La déesse du sommeil – Troisième partie (11.11.19)

Par Lutetia

Jour après jour, elle tentait d’essayer une chose nouvelle. Elle avait mis de côté les manières traditionnelles. Elle tentait ou plutôt testait toutes les idées qui lui passaient par la tête. Toutes n’étaient probablement pas approuvées par ses supérieures mais comme elles n’étaient nulle part en vue, elle s’en donnait à cœur joie. Personne n’était venu lui donner un coup de main après tout. Aujourd’hui, elle avait décidé d’assommer son humain. Pas l’assommer de paroles mais l’assommer tout court, lui faire tomber un objet assez lourd sur la tête pour qu’il perde connaissance. Alors seulement elle pourrait l’accompagner au pays des rêves enjôleurs ou à celui des mauvais rêves. Elle avait d’ailleurs bien envie de lui faire vivre un cauchemar après tout le mal qu’elle s’était donné. Seulement voilà, mettre ce plan à exécution n’était pas évident.

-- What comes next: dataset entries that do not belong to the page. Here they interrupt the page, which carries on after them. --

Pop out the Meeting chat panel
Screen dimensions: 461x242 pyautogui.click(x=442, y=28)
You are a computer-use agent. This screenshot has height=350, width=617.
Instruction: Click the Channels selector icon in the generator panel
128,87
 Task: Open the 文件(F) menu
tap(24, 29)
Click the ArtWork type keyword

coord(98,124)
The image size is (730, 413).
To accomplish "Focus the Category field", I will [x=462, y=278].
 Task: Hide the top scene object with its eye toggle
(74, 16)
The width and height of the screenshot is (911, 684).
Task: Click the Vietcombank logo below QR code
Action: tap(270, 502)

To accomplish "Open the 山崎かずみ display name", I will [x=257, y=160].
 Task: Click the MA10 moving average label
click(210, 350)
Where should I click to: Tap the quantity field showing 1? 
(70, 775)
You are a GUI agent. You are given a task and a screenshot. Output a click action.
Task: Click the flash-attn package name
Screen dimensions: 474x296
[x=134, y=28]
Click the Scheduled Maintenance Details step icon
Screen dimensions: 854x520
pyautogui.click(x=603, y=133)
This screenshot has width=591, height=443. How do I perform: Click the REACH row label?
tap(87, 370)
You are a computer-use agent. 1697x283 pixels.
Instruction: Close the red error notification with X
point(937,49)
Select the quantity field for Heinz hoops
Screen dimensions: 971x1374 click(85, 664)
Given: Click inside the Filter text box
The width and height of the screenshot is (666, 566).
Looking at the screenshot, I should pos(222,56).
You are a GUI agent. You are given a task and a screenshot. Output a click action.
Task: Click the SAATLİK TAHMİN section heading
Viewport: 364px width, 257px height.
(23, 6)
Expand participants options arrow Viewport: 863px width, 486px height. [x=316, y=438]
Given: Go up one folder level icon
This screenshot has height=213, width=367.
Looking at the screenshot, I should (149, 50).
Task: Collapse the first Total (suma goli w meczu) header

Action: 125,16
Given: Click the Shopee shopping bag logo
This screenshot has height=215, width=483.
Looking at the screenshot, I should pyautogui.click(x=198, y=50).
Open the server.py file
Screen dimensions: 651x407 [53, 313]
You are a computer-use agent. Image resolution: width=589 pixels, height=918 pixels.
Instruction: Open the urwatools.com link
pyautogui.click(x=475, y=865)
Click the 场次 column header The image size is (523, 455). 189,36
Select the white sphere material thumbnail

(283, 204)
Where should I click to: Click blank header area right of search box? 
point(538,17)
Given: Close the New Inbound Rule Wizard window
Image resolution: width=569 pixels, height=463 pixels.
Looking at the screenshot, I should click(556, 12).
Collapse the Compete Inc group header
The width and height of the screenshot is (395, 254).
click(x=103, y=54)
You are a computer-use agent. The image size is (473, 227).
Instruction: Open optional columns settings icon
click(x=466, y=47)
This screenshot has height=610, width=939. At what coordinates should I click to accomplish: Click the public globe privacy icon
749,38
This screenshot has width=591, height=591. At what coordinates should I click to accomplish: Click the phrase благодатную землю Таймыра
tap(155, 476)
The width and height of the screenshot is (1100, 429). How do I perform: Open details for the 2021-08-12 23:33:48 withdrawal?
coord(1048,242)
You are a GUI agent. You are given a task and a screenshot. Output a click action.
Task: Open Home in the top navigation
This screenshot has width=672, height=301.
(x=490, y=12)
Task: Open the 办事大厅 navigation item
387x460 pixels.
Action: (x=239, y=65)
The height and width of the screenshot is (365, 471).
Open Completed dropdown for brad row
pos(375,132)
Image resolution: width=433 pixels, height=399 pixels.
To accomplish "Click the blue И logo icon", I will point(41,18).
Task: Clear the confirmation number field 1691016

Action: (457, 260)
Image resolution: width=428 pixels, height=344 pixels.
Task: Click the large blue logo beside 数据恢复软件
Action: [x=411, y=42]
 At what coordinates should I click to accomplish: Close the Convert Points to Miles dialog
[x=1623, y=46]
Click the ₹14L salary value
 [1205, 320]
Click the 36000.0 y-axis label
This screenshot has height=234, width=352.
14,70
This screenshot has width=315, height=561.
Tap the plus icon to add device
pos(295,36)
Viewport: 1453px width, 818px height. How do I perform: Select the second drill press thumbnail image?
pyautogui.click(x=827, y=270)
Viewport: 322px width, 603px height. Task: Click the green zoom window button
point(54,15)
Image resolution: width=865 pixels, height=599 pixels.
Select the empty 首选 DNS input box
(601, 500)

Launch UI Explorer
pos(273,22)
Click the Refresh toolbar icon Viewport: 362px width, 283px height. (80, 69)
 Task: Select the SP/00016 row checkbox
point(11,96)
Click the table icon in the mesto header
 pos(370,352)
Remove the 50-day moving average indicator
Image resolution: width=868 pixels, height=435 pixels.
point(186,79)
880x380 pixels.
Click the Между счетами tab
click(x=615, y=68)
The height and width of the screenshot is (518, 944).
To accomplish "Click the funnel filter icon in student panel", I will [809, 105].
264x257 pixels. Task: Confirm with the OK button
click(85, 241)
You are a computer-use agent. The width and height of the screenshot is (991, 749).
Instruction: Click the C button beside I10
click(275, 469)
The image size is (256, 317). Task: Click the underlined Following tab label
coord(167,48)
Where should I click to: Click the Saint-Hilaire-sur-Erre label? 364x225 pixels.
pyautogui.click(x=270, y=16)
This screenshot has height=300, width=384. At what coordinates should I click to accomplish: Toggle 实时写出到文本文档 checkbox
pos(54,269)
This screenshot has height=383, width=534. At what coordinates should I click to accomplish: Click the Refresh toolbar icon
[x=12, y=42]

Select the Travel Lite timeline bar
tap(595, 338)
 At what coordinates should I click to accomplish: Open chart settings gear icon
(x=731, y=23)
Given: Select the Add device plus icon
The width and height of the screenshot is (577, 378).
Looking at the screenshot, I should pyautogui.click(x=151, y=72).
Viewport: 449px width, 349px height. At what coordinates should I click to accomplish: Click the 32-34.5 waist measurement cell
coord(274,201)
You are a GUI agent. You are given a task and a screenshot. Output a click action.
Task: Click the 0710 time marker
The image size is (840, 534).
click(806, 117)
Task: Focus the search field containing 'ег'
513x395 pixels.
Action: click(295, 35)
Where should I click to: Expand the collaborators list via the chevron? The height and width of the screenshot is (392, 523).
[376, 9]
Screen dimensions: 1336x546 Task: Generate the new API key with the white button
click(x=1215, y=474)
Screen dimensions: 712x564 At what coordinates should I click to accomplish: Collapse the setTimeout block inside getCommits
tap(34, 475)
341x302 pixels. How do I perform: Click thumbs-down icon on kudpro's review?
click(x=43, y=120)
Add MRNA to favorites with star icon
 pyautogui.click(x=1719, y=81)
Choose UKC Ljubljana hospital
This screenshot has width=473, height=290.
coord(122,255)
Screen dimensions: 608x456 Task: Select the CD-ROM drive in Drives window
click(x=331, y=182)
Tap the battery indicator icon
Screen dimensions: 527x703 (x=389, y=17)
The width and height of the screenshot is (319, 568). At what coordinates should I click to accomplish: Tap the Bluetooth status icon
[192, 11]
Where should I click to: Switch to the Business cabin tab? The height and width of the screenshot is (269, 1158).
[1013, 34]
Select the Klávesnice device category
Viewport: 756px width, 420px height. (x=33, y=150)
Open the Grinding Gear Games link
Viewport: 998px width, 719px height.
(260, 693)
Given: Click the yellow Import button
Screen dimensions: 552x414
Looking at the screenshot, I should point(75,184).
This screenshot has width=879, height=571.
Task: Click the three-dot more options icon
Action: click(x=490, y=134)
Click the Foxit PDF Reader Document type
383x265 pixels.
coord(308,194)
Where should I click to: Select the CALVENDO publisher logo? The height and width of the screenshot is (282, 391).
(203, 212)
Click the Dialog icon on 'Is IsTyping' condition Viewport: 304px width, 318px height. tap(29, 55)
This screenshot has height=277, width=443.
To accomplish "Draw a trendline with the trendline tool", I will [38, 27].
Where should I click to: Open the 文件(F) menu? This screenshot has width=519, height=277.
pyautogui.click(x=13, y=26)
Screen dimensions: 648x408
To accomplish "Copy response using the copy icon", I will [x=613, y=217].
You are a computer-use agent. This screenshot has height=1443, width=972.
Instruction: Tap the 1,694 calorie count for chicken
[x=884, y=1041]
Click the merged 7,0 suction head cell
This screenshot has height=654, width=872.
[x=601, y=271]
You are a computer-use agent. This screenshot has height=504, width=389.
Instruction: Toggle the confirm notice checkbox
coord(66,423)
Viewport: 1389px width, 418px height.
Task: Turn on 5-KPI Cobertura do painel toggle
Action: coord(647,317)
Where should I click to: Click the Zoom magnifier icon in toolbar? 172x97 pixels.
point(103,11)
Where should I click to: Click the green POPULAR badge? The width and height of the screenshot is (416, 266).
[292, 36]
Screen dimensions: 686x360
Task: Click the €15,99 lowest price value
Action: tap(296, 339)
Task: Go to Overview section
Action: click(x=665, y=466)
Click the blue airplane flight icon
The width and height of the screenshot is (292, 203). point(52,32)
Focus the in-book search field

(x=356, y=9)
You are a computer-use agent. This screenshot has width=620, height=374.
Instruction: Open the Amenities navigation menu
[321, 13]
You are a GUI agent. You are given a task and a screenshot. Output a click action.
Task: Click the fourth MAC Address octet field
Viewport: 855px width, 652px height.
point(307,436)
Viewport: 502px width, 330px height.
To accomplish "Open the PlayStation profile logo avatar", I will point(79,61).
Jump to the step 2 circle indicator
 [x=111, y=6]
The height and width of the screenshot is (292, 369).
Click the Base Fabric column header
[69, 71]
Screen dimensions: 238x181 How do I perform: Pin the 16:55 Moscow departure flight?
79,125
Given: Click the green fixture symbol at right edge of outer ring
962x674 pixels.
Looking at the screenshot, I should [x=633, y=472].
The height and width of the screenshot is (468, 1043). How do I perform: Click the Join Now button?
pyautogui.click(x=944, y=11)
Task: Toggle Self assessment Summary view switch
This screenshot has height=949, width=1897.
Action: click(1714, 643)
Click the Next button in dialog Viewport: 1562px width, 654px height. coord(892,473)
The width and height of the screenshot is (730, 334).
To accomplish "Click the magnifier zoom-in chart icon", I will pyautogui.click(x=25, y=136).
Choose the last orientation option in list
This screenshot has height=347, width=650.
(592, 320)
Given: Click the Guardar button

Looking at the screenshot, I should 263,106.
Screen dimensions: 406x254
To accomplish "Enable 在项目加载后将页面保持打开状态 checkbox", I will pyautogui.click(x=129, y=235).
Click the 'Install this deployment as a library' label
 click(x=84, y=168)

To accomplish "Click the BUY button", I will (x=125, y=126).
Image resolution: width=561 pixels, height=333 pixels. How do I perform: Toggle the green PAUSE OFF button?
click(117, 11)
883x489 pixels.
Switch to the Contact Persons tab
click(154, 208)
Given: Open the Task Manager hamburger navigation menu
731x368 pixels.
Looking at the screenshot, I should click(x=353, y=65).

Pourtant elle réussit et son humain tomba tête la première en travers du canapé. Elle ne s’inquiéta pas du mal qu’il put ressentir. Assommé, il l’était et elle en était très heureuse. Elle attendit près de lui, assise sur le même accoudoir, qu’il s’endorme. Elle eut peur qu’il ne se soit réveillé parce qu’il bougea légèrement.

« Où suis-je ? murmura-t-il.

– Là où je voulais t’emmener, lâcha la jeune fille en pensant : ‘ENFIN !’

– Comment j’ai pu m’assommer … ? continua-t-il en se frottant la tête.

– Oh c’était plutôt facile tout compte fait. J’ai … »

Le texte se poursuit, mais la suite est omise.